WHAT IS EXPECTED: According to the consent agreement below, which bank acts as agent for the Lenders?

EXCERPT:
* * * * *

Exhibit 10.2
CONSENT AGREEMENT
CONSENT AGREEMENT, dated as of June 19, 1998 by and among ADVANCED
COMMUNICATION SYSTEMS, INC., INTEGRATED SYSTEMS CONTROL, INC., RF MICROSYSTEMS,
INC. and ADVANCED MANAGEMENT, INC. (together with any other Person that has
become a borrower to the Credit Agreement as provided therein, collectively, the
"Borrowers" and individually each a "Borrower"), the banks and other financial
institutions parties to this Agreement (the "Lenders"), and NationsBank, N.A. as
agent (in such capacity, the "Agent") for the Lenders (this "Agreement").
WITNESSETH:
WHEREAS, the Borrowers, the Lenders and the Agent are parties to the
Credit Agreement dated as of February 17, 1998 (as amended, supplemented or
otherwise modified from time to time, the "Credit Agreement");
WHEREAS, the Borrowers may borrow under the Agreement for the purpose
of acquiring Acquired Businesses, as defined in the Credit Agreement, upon the
terms, and subject to the conditions set forth in the Credit Agreement and this
Agreement;
WHEREAS, Advanced Communication Systems, Inc. ("ACS Inc.")
has requested that Loans be made under the Credit Agreement, the proceeds of
which are to be used for the acquisition of SEMCOR Stock (as hereinafter
defined);
WHEREAS, the Agent and the Lenders are willing to provide financing to
ACS Inc. for the acquisition of such SEMCOR Stock only upon the terms and
subject to the conditions set forth herein;
NOW, THEREFORE, in consideration of the premises and the mutual
covenants contained herein, the parties hereto hereby agree as follows:
SECTION 1. DEFINITIONS
1.0. Defined Terms. Unless otherwise defined herein, terms defined in
the Credit Agreement and used herein are used as defined and the following terms
shall have the following meanings:
"Acquired Government Contracts": the Government Contracts, as defined
in the SEMCOR Stock Purchase
Agreement.

* * * * *

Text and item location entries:
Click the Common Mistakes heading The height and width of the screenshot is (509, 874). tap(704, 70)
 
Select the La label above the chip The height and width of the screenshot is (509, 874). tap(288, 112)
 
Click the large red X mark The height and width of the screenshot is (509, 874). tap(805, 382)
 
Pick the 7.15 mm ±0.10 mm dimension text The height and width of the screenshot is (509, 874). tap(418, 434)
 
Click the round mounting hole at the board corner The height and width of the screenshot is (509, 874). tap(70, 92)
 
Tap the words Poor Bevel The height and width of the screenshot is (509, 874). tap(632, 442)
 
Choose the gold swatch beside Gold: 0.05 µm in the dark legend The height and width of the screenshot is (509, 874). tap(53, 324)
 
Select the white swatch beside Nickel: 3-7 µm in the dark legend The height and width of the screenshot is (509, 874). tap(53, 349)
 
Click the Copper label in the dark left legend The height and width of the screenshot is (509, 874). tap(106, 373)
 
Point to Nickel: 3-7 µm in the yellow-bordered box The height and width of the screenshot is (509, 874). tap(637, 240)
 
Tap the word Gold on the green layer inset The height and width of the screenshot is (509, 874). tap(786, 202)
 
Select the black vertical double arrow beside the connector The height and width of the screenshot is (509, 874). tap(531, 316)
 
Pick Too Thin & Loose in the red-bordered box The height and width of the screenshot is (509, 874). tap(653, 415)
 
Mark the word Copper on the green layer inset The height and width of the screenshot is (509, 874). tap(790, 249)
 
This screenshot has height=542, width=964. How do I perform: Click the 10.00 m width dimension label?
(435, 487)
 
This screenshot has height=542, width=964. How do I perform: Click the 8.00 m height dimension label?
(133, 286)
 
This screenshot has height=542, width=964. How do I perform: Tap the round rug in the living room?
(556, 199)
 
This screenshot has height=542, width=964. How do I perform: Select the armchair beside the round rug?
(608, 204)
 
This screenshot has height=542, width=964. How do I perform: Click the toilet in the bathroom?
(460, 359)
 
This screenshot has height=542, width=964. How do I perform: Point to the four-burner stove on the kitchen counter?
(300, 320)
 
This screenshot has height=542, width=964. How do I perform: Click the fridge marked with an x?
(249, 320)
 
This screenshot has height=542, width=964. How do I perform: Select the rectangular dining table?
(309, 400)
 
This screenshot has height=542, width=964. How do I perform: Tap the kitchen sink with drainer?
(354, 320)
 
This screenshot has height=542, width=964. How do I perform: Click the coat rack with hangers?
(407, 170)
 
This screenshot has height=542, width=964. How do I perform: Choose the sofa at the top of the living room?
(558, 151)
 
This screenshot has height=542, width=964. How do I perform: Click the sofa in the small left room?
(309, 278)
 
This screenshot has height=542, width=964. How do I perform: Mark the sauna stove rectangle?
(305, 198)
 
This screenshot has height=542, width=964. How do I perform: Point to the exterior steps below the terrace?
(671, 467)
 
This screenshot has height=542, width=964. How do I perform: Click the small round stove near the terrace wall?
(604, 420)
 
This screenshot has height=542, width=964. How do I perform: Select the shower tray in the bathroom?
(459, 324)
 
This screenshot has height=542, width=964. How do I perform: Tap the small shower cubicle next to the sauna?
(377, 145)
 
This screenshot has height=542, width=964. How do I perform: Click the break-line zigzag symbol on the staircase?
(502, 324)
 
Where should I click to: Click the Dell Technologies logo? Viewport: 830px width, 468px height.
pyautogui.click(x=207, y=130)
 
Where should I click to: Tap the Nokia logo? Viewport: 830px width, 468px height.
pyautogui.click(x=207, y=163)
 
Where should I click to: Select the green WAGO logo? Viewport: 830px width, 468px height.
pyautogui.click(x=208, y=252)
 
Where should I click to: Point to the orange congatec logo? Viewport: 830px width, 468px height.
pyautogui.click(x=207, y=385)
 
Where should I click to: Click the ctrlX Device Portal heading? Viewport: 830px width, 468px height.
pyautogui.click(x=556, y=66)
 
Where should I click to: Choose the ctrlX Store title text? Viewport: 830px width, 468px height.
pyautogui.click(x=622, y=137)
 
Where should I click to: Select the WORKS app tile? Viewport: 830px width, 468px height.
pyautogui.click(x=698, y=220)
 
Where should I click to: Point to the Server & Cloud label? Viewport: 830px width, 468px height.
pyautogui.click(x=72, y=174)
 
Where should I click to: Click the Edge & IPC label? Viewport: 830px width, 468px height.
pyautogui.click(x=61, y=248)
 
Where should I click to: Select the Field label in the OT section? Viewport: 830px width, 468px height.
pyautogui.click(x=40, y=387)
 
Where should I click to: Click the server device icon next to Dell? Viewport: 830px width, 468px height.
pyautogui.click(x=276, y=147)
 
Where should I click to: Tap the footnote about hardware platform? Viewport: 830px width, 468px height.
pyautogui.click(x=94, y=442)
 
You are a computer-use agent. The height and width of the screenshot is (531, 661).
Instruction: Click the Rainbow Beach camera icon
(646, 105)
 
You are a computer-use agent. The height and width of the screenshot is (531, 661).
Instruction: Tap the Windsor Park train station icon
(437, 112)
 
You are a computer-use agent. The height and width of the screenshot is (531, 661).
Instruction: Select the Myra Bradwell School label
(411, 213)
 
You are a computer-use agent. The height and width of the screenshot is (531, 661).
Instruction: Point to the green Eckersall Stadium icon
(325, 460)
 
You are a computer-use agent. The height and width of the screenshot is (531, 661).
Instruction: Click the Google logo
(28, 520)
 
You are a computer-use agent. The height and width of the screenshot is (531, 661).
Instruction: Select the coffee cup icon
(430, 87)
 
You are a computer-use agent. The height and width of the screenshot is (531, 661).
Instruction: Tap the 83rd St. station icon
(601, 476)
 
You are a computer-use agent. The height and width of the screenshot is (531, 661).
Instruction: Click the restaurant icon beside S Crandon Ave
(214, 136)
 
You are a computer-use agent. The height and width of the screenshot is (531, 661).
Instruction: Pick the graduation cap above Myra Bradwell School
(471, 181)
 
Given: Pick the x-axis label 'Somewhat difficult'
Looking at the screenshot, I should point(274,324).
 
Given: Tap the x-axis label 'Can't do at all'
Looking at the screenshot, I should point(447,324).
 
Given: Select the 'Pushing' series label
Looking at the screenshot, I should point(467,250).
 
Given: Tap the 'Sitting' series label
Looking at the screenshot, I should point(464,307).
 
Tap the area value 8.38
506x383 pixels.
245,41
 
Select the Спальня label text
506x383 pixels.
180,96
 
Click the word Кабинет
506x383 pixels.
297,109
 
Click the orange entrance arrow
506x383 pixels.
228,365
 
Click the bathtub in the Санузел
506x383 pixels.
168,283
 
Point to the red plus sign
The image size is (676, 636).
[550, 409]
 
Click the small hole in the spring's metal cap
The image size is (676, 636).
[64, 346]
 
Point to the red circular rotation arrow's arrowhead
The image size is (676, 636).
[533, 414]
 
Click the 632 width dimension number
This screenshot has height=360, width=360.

* * * * *

ANSWER BELOW: NationsBank, N.A.